We base our mineral reserve estimates on detailed geological, geotechnical, mine engineering and mineral processing inputs, and financial models developed and reviewed by management and technical staff of our Alkali Business, who possess years of experience directly related to the resources, mining and processing characteristics or financial performance of our operations. Additionally, our management and technical staff includes senior personnel who have remained closely involved with each of our active mining and mineral processing operations.

In preparing our reserve estimates for our Alkali operations at Green River, Wyoming, we follow accepted mining industry practice and are guided by our long-term experience in extraction of trona ore from underground mining and sodium carbonate from solution mining in the district. Estimates of recoverable reserves for both techniques are routinely reconciled with actual production, and our Alkali ore reserves disclosures comply with subpart 1300 of Regulation S-K.

All estimates require a combination of historical data and key assumptions and parameters. When possible, resources and data from generally accepted industry sources, such as governmental resource agencies, were used to develop these estimations.

Management also assesses risks inherent in mineral resource and reserve estimates, such as the accuracy of geophysical data that is used to support mine planning, identify hazards and inform operations of the presence of mineable deposits. Also, management is aware of risks associated with potential gaps in assessing the completeness of mineral extraction licenses, entitlements or rights, or changes in laws or regulations that could directly impact the ability to assess mineral resources and reserves or impact production levels. Risks inherent in overestimated reserves can impact financial performance when revealed, such as changes in amortizations that are based on life of mine estimates.

Documentation of sample security measures, quality control and assurance (“QAQC”) was not observed by the QP. However, given that there has been successful underground dry mining of Bed 17 and Bed 20 within and nearby the exploration sample sites, it would appear that previous sampling methods, sample security, analysis methods, and internal QAQC measures met the requirements for successful mine planning over the history of the Westvaco site and Granger site mining operations.

Item 3. Legal Proceedings

We are involved from time to time in various claims, lawsuits and administrative proceedings incidental to our business.

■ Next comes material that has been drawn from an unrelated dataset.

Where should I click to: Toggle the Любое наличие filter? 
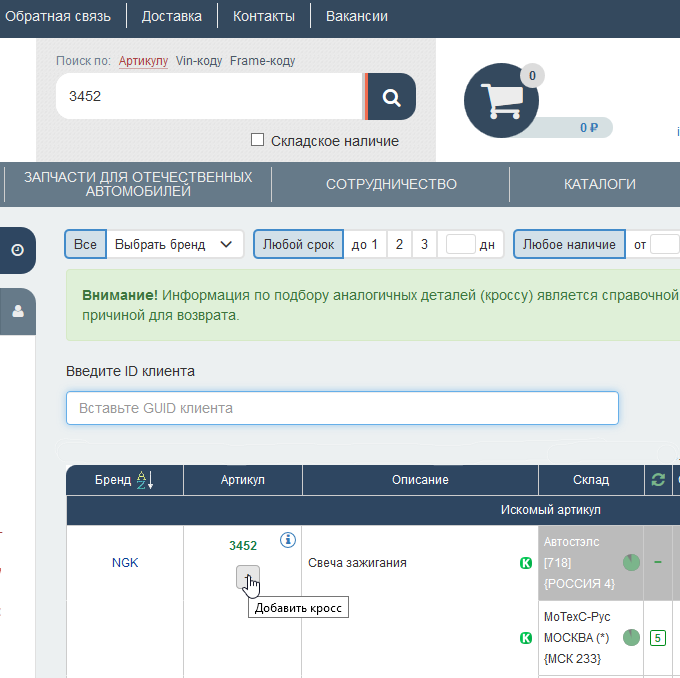(x=569, y=244)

In our opinion, the ultimate outcome, if any, of such proceedings is not expected to have a material adverse effect on our financial condition, results of operations or cash flows. See Note 21 to our Consolidated Financial Statements in Item 8.

Item 103 of SEC Regulation S-K requires disclosure of certain environmental matters when a governmental authority is a party to the proceedings and such proceedings involve potential monetary sanctions that we reasonably believe will exceed a specified threshold. Pursuant to recent SEC amendments to this item, we will be using a threshold of $1 million for such proceedings. We believe that such threshold is reasonably designed to result in disclosure of environmental proceedings that are material to our business or financial condition. Applying this threshold, there are no environmental matters to disclose for this period.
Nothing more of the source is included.